* TASK DETAILS: Take the lines from the one with "The height and" through the last line of the material below and write them out exactly, without any pictures.

* DATA FOR PROCESSING:
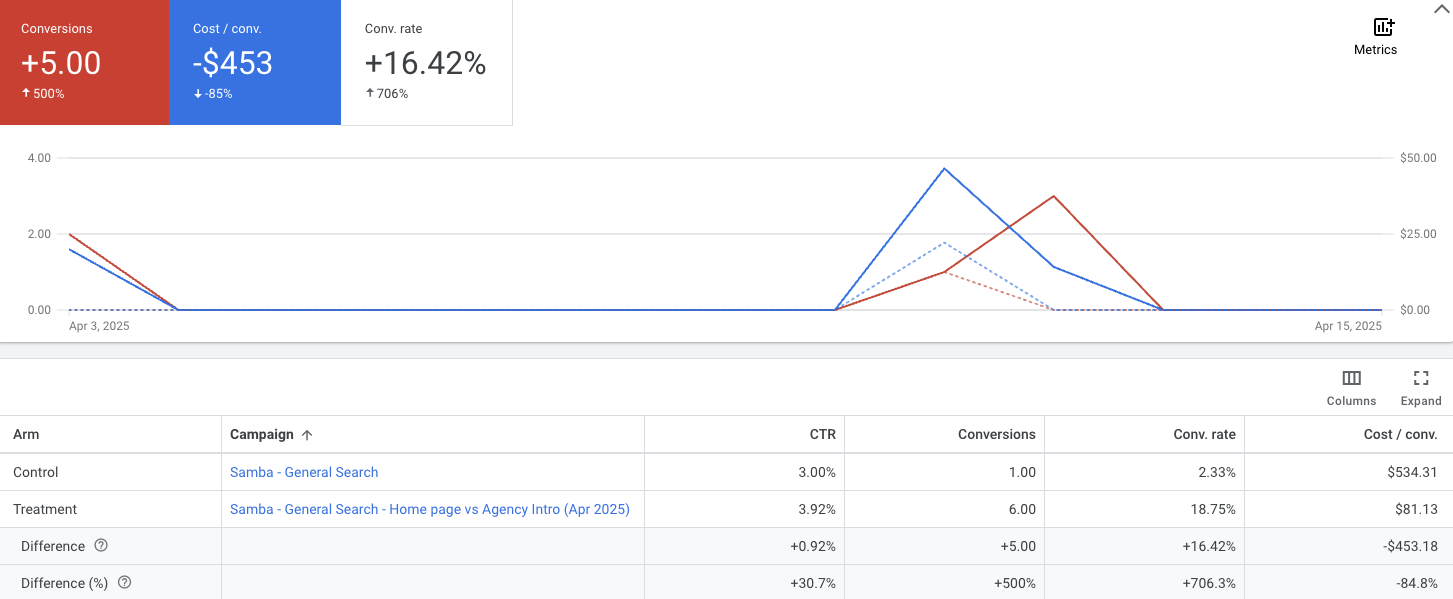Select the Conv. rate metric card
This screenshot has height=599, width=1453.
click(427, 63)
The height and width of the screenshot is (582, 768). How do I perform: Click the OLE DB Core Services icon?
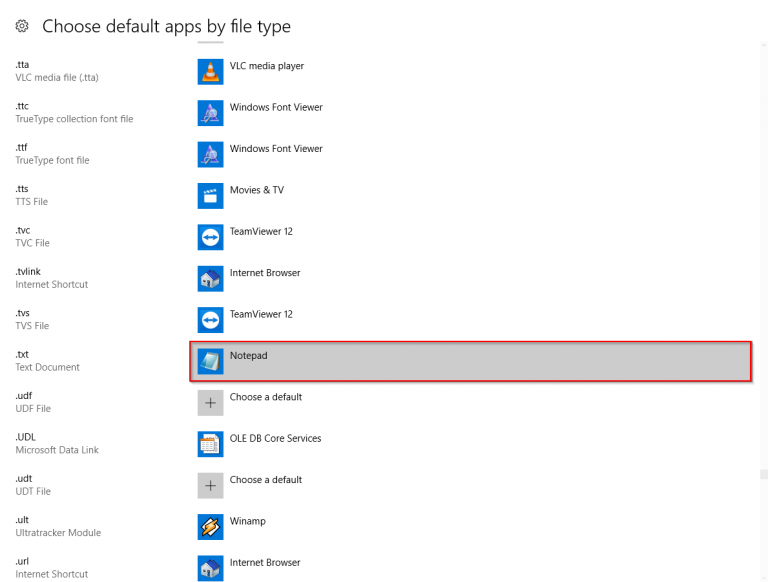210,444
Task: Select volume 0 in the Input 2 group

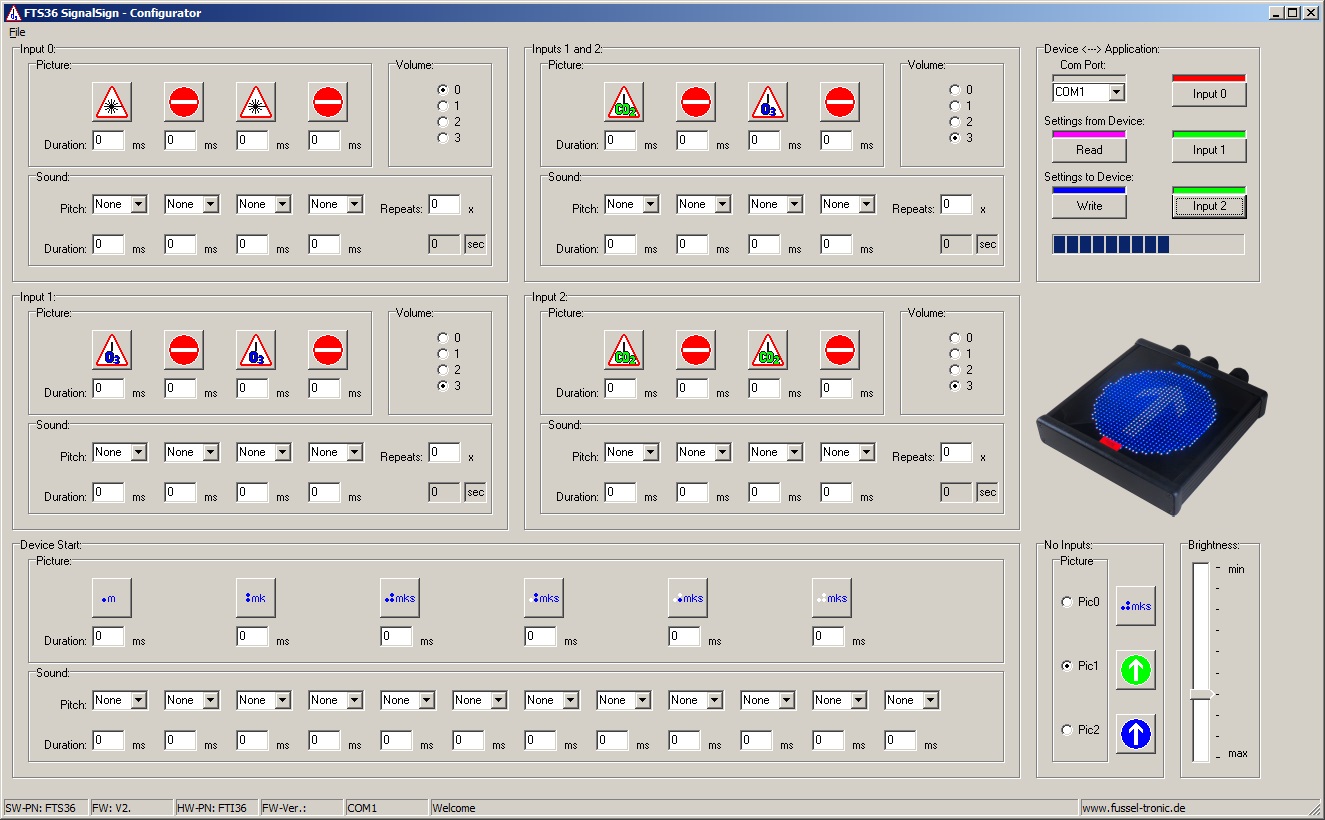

* RESPONSE FOR THIS EXERCISE:
The height and width of the screenshot is (582, 768). How do I perform: Click the OLE DB Core Services icon?
210,444
Task: Select volume 0 in the Input 2 group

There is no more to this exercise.